RECORDS FOR PROCESSING:
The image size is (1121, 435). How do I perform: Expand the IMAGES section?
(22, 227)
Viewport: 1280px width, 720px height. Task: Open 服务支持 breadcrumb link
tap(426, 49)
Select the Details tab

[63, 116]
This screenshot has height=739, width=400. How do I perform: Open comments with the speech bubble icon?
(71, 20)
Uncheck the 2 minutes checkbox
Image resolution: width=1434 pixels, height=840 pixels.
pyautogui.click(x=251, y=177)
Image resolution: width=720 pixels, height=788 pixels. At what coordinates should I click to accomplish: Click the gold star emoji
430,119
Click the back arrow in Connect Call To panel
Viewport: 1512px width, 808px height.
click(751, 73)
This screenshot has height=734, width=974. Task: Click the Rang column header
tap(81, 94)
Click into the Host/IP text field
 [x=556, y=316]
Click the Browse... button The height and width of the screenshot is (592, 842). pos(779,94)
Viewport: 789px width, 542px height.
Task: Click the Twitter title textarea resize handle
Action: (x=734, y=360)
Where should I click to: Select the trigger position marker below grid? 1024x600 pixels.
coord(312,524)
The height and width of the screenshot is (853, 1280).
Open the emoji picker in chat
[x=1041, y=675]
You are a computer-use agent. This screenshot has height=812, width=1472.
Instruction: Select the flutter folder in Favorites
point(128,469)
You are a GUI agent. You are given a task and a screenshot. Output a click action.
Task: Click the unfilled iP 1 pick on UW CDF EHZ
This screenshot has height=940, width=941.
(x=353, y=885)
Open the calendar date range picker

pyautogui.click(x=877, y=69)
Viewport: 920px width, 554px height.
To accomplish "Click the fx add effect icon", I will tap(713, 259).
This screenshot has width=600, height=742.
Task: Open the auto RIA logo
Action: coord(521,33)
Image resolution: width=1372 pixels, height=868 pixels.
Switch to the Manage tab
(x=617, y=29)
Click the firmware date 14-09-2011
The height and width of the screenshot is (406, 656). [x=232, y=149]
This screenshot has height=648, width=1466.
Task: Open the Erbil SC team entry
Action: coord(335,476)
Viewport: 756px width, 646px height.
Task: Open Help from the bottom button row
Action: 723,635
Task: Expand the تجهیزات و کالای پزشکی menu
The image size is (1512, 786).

PROBLEM DETAILS:
Go through the listing above and write out exactly the lines starting with the one holding "Task: Click the unfilled" and running through the one holding "Viewport: 920px width, 554px height.", ends included, and no others.

WRITTEN SOLUTION:
Task: Click the unfilled iP 1 pick on UW CDF EHZ
This screenshot has height=940, width=941.
(x=353, y=885)
Open the calendar date range picker

pyautogui.click(x=877, y=69)
Viewport: 920px width, 554px height.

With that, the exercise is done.